Saved entries
------------------------------------------------

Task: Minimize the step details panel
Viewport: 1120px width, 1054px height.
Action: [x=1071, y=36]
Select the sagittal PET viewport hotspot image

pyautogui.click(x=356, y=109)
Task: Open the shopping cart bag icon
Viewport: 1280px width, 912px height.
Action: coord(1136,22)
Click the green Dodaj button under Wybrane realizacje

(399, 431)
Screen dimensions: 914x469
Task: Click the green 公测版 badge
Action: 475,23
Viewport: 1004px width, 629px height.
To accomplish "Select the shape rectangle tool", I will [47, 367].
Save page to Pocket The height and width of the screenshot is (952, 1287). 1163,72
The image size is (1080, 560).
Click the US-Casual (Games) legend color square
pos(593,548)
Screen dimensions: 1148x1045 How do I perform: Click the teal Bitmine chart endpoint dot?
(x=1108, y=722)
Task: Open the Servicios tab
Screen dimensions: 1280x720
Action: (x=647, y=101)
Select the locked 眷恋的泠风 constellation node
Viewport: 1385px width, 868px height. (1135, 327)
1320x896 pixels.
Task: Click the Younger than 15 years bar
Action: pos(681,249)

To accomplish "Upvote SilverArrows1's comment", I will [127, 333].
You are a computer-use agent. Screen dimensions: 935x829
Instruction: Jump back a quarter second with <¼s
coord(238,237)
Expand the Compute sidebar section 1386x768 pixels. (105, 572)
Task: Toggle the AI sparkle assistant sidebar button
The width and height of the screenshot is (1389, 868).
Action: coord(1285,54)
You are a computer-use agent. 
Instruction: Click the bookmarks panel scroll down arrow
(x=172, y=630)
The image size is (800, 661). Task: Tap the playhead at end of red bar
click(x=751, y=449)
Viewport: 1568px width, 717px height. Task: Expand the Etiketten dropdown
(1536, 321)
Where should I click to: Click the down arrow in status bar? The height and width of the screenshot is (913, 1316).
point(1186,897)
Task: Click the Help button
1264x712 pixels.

------------------------------------------------

**Assigned task**
Print the records above once again, exactly as written.

**Output**
Task: Minimize the step details panel
Viewport: 1120px width, 1054px height.
Action: [x=1071, y=36]
Select the sagittal PET viewport hotspot image

pyautogui.click(x=356, y=109)
Task: Open the shopping cart bag icon
Viewport: 1280px width, 912px height.
Action: coord(1136,22)
Click the green Dodaj button under Wybrane realizacje

(399, 431)
Screen dimensions: 914x469
Task: Click the green 公测版 badge
Action: 475,23
Viewport: 1004px width, 629px height.
To accomplish "Select the shape rectangle tool", I will [47, 367].
Save page to Pocket The height and width of the screenshot is (952, 1287). 1163,72
The image size is (1080, 560).
Click the US-Casual (Games) legend color square
pos(593,548)
Screen dimensions: 1148x1045 How do I perform: Click the teal Bitmine chart endpoint dot?
(x=1108, y=722)
Task: Open the Servicios tab
Screen dimensions: 1280x720
Action: (x=647, y=101)
Select the locked 眷恋的泠风 constellation node
Viewport: 1385px width, 868px height. (1135, 327)
1320x896 pixels.
Task: Click the Younger than 15 years bar
Action: pos(681,249)

To accomplish "Upvote SilverArrows1's comment", I will [127, 333].
You are a computer-use agent. Screen dimensions: 935x829
Instruction: Jump back a quarter second with <¼s
coord(238,237)
Expand the Compute sidebar section 1386x768 pixels. (105, 572)
Task: Toggle the AI sparkle assistant sidebar button
The width and height of the screenshot is (1389, 868).
Action: coord(1285,54)
You are a computer-use agent. 
Instruction: Click the bookmarks panel scroll down arrow
(x=172, y=630)
The image size is (800, 661). Task: Tap the playhead at end of red bar
click(x=751, y=449)
Viewport: 1568px width, 717px height. Task: Expand the Etiketten dropdown
(1536, 321)
Where should I click to: Click the down arrow in status bar? The height and width of the screenshot is (913, 1316).
point(1186,897)
Task: Click the Help button
1264x712 pixels.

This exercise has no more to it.